John-Jiang's picture
init commit
5301c48

Storage Layer Tests

This directory contains tests for the StarFish storage layer implementation.

Overview

The storage layer is responsible for persisting metadata and data artifacts for synthetic data generation jobs. It provides:

  • A pluggable interface for different storage backends
  • A hybrid local implementation using SQLite for metadata and JSON files for data
  • Comprehensive APIs for storing projects, jobs, and records

Running Tests

Prerequisites

Install test dependencies:

pip install -r ../requirements-test.txt

Running the Main Test Script

For a quick verification of functionality, run the main test script:

python -m tests.new_storage.test_storage_main

This script provides a user-friendly overview of the storage layer's functionality by:

  1. Creating a test storage in /tmp/starfish_test_db (or a custom path via STARFISH_TEST_DB_DIR env var)
  2. Exercising all major API functions in sequence
  3. Verifying data integrity
  4. Leaving the files for inspection (unless STARFISH_TEST_MODE=cleanup is set)

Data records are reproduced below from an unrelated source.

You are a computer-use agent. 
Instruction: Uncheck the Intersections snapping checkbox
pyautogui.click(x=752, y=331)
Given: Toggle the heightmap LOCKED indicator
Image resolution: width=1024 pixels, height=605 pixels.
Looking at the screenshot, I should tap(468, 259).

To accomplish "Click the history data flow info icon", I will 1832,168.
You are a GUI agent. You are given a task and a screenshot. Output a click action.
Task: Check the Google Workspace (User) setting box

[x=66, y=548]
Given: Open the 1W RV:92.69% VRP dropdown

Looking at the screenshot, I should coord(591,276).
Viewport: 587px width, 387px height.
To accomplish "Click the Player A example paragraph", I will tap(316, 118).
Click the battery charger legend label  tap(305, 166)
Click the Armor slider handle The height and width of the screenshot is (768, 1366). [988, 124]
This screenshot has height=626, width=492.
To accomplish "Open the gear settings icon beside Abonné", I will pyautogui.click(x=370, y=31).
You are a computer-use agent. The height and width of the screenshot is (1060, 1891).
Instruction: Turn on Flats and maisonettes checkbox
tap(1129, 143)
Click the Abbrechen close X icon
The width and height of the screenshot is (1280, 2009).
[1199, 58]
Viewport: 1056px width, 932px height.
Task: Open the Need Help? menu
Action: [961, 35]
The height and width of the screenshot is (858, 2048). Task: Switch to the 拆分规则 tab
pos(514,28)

You can run in full test mode which includes a small performance test:

STARFISH_TEST_MODE=full python -m tests.new_storage.test_storage_main

Performance Testing

For dedicated performance testing of the storage layer with a larger dataset (1000 records):

python -m tests.new_storage.local.test_performance

This will create 500 execution jobs with 2 records each (1000 total records) and measure the performance of various storage operations.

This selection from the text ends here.